Using a block size of 512K means that it can be entirely held in CPU cache, since you have 1MB per thread. And it's supposed to increase the speed...
Oh, never thought of that. So I have a total of 24MB cache on my system, (16 threads) x (512K block size) = 8MB, well within cache limit. Here's a test which i think illustrates what you are saying? It is just a memory (not a ramdisk) benchmark:
You can see a sudden drop between 8MB and 16MB, this is because my L3 cache (12MB) is full and can't hold the entire block in one pass. v77, I'm sure you know this inside out already but I'm just posting this in case there are people struggling to understand this stuff like myself.
^^ Problem - The above benchmark uses only 2 threads and gets 9.8GB/s. Was I wrong about more threads giving more bandwidth?
In STREAM copy benchmark, it both Reads and Writes data, this may be slower and more expensive on system resources than just reading data from memory. This may explain how 2 threads in the above benchmark got 9.8GB/s read time, and 2 threads in STREAM got only 4.5GB/s.
And it's supposed to increase the speed...
I'm confused, didn't it? The benchmark says it has read 121GB of random data from the ramdisk in ~12.5 seconds (timed with stopwatch). That's a lot of data going from the ramdisk to the cpu in a small amount of time. Isn't this good? Please forgive my ignorance, I'm just a pigeon pecking on a keyboard. It seems you're correct though, robocopy and richcopy, which are multi-thread programs are not giving ~10GB/s transfer rates on the radeon multi-threaded ramdisk, only standard ramdisk rates of 2-4GB/s.

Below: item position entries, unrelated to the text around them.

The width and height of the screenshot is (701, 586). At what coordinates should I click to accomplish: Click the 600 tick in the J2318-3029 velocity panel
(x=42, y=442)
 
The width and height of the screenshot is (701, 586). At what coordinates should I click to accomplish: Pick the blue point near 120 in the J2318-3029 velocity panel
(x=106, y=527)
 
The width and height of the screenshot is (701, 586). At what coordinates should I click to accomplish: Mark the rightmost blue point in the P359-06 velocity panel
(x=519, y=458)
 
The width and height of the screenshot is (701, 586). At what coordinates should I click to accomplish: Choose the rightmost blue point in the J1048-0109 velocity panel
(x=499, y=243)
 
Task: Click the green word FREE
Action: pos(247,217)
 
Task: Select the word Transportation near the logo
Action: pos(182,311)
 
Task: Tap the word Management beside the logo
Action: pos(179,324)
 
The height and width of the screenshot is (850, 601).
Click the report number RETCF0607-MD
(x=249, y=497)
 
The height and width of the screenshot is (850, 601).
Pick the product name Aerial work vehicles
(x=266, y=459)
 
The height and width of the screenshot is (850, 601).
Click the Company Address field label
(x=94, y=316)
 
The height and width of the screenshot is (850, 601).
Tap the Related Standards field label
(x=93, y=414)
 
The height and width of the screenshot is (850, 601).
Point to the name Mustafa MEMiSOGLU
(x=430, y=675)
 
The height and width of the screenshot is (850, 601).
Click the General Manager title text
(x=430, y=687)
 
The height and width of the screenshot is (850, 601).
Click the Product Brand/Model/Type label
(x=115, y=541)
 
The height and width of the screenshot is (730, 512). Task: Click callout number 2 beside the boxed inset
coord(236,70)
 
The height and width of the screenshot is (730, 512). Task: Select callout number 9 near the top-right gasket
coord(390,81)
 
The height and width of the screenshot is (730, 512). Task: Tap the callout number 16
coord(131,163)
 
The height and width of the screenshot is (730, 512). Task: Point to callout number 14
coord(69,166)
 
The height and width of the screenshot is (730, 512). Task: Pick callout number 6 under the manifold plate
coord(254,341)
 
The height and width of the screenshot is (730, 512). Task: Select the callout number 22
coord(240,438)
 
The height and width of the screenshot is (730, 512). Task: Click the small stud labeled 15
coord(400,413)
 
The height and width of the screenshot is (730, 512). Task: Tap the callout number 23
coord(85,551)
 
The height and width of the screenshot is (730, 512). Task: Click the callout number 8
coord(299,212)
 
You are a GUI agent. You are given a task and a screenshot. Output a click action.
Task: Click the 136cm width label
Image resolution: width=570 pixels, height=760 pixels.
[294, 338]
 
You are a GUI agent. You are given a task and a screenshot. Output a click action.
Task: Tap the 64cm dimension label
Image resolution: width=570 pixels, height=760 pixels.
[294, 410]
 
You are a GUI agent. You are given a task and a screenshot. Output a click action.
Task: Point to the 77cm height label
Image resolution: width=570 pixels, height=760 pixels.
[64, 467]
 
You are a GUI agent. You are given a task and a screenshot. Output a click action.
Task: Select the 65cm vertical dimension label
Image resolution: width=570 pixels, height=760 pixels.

If a thread can achieve 3.2 GB/s, with 16 threads, you should get something near than 51.2 GB/s.
(I believe) The maximum experimental memory bandwidth of my system is 10.9GB/s benchmarked by STREAM. I don't know why it's this low, but I bet this guy does - http://www.cs.virginia.edu/stream/ .
Given the current result, it means that your CPU spend about 80% of its time to wait for data, stuck at instructions that read or write something. So, this time can not even be used to do something else!
Dual monitor screenshot: There was no lag in the video or open programs that I could observe while running benchmark. I'm sure there's a lot of truth to what you are saying, but I didn't notice any change in performance so I think it's still ok for normal pc activities?
Edited by pigeon, 22 July 2014 - 11:31 AM.